Age is really just a number.
I’m not the kind of person who frets about my age. However, on occasion my age does give me a little shock when I think about exactly how many years I’ve been alive.
Today is one of those days. Today’s my birthday.
Don’t get me wrong, I’m really NOT old. I don’t have that many wrinkles yet, and I have yet to find a gray hair in the mirror. With that said, I think I still picture myself being 25. That is until I find myself in a room of 25 year olds and I realize I’m NOT 25 anymore.
I don’t really want to be 25 again, but that’s where my life kind of settled into a comfortable groove, it feels like time has kind of stood still since then. But time doesn’t work that way. Even though it feels like time is frozen, it just keeps on ticking. Tick tock, tick tock.

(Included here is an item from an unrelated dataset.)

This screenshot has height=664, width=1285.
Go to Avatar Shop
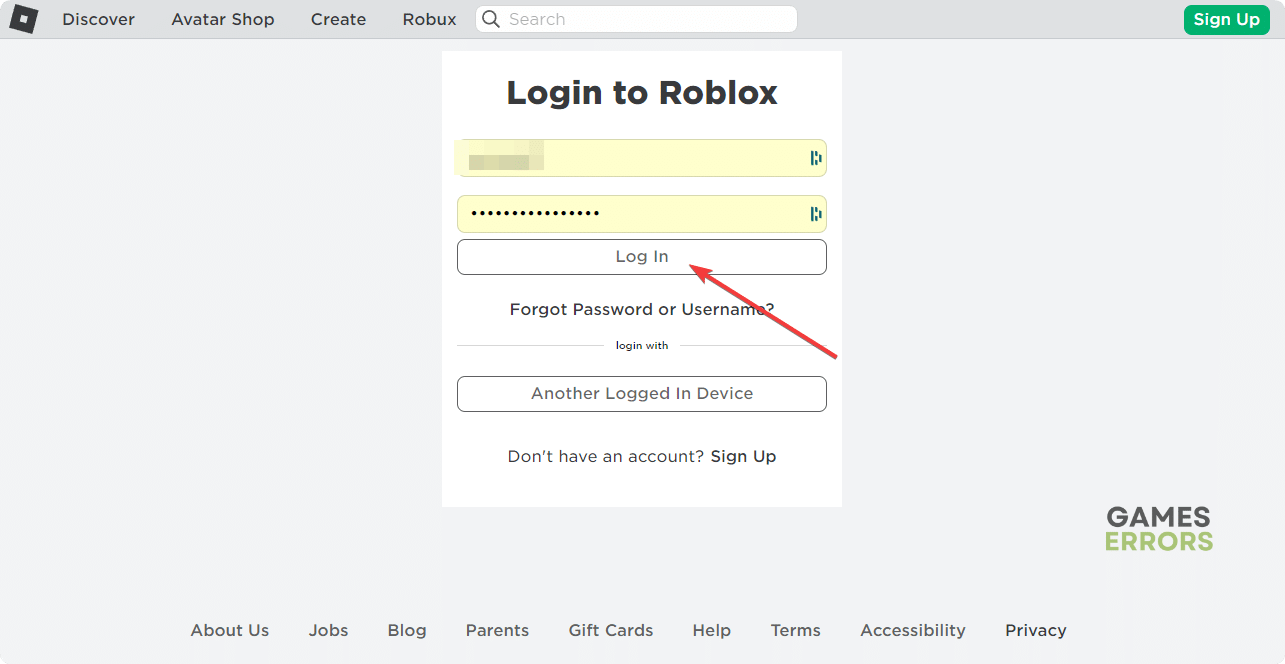(x=223, y=19)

A day turns into a month, a month into a year, and then here I am today wondering, “How is this possible that I can be getting older? How can I have kids this old? How can all of my friends me this old?”

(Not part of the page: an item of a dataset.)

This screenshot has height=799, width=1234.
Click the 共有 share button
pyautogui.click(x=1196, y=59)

I had a conversation with my daughter that reminded me that it’s been years since I’ve counted my birthdays on ten fingers.

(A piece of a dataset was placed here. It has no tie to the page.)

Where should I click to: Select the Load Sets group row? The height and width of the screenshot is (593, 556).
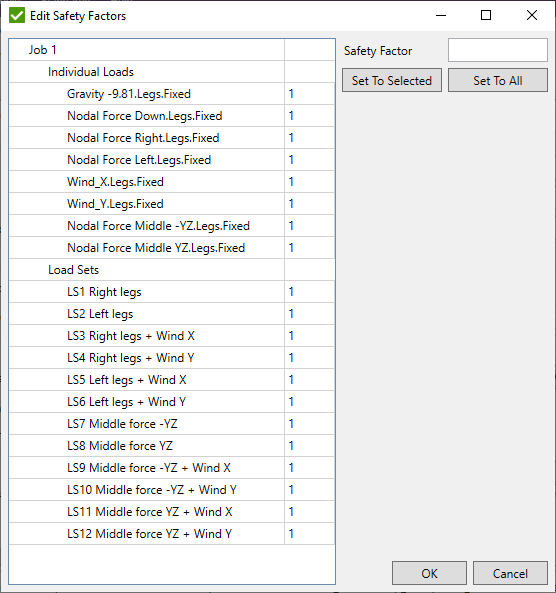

“Mom, how old are you?” she asked.
“33,” I answered.
“Wow!” That’s a BIG number,” she replied. “Don’t feel bad that you’re old. There’s a girl in my class whose mom is really old.”
“Oh yeah,” I said. “How old is she?”
“She’s 40!!” she exclaimed. “Then she went on to say that someone else had a Dad who was 50. She followed that up by saying, “That’s like almost old enough to be dead.”
I guess I better brace myself for more of these types of conversations because I remember thinking 40 sounded old only a few years ago. Now as the number 30 is getting farther off in the distance and 40 is coming into better view I can see how this all happens and time slips through your fingers.



I hope you had a good day today. I was thinking about you!
I had an amazing day! Thank you for asking! I have tons of great friends — including you.